要更准确地参考教程和文本文件，请执行以下操作：

# Create a corpus from a list of texts
common_dictionary = Dictionary(common_texts)
common_corpus = [common_dictionary.doc2bow(text) for text in common_texts]

# Train the model on the corpus.
lda = LdaModel(common_corpus, id2word=common_dictionary, num_topics=10)
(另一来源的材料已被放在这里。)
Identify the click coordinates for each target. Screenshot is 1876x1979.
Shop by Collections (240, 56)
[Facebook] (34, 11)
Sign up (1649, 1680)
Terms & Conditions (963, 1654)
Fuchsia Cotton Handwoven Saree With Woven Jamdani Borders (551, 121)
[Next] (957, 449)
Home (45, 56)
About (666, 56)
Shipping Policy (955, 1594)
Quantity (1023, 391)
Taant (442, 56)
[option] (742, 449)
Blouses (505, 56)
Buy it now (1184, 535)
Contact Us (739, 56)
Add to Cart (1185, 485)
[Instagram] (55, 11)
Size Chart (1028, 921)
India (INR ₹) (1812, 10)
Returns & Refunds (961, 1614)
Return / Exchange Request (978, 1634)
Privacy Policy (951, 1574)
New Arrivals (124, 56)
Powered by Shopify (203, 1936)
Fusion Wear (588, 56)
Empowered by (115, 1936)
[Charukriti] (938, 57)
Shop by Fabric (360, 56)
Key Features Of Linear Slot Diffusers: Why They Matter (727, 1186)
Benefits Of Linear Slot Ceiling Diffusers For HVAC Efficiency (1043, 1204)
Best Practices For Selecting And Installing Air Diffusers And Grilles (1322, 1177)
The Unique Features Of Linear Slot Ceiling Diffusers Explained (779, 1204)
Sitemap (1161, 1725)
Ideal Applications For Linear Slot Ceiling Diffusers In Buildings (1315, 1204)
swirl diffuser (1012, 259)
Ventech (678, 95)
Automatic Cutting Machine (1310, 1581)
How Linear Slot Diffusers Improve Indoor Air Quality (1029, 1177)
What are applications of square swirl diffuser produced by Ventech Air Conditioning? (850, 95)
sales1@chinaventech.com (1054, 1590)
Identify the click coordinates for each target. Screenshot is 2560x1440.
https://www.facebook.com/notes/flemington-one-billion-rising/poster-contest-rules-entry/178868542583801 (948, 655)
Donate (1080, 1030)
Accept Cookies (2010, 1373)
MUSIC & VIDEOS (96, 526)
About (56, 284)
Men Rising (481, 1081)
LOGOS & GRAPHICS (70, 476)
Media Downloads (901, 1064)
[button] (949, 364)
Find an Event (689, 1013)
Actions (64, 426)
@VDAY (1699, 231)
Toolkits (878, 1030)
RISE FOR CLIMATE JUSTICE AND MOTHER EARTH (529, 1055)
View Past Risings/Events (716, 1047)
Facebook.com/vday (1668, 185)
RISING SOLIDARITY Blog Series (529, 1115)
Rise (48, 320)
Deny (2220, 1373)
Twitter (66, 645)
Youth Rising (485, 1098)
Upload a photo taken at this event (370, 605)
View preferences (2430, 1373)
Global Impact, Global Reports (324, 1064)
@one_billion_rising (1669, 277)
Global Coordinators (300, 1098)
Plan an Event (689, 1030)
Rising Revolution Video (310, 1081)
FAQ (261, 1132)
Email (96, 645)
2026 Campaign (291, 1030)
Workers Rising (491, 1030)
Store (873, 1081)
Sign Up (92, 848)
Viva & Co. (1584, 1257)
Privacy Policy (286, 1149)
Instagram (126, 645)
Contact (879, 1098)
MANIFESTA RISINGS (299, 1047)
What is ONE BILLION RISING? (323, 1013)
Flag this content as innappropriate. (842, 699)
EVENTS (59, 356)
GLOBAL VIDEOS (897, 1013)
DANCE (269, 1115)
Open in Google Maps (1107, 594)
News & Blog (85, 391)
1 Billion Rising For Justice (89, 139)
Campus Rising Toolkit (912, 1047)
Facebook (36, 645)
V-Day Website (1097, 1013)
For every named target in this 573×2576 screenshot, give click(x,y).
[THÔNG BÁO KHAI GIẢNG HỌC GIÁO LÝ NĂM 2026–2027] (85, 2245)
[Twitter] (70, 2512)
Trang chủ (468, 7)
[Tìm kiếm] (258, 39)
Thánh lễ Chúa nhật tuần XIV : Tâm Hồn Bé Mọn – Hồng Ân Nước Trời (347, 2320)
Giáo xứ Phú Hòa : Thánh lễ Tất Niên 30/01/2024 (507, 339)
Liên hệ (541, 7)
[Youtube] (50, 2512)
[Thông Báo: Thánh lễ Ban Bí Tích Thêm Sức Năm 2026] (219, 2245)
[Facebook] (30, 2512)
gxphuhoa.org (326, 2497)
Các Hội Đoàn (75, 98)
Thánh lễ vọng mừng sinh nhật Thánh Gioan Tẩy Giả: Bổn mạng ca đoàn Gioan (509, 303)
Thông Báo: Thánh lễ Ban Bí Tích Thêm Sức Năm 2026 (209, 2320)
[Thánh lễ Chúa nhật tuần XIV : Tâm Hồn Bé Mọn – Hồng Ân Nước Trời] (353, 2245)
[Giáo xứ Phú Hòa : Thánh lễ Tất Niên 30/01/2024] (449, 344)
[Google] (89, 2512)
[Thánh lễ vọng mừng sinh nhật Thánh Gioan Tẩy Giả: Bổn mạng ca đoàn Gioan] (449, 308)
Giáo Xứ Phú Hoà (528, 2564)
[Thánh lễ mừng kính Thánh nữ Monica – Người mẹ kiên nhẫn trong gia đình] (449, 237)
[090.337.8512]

# optional: print topics of your model
for topic in lda.print_topics(10):
    print(topic)

# load your CNN article from file
with open("cnn.txt", "r") as file:
    cnn = file.read()

# split article into list of words and make this list an element of a list
cnn = [cnn.split(" ")]

cnn_corpus = [common_dictionary.doc2bow(text) for text in cnn]

unseen_doc = cnn_corpus[0]
vector = lda[unseen_doc] # get topic probability distribution for a document

# print out «similarity» of cnn article to each of the topics
# bigger number = more similar to topic 
print(vector)

好的，但是我无法将这个例子与我在LDA培训过的维基百科中得到的结果联系起来。你究竟如何才能将其联系起来？这或多或少正是本教程末尾给出的示例：«像往常一样，可以使用经过训练的模型将新的、看不见的文档（简单的字数向量包）转换为LDA主题分布：

doc\u LDA=LDA[doc\u bow]

»对不起，我不是一个优秀的程序员，在上面提到的脚本中，我在哪里添加经过培训的wikipedia结果？我还可以制作cnn_article=加载的文本文件吗？或者我应该把它插入vecto/matrix？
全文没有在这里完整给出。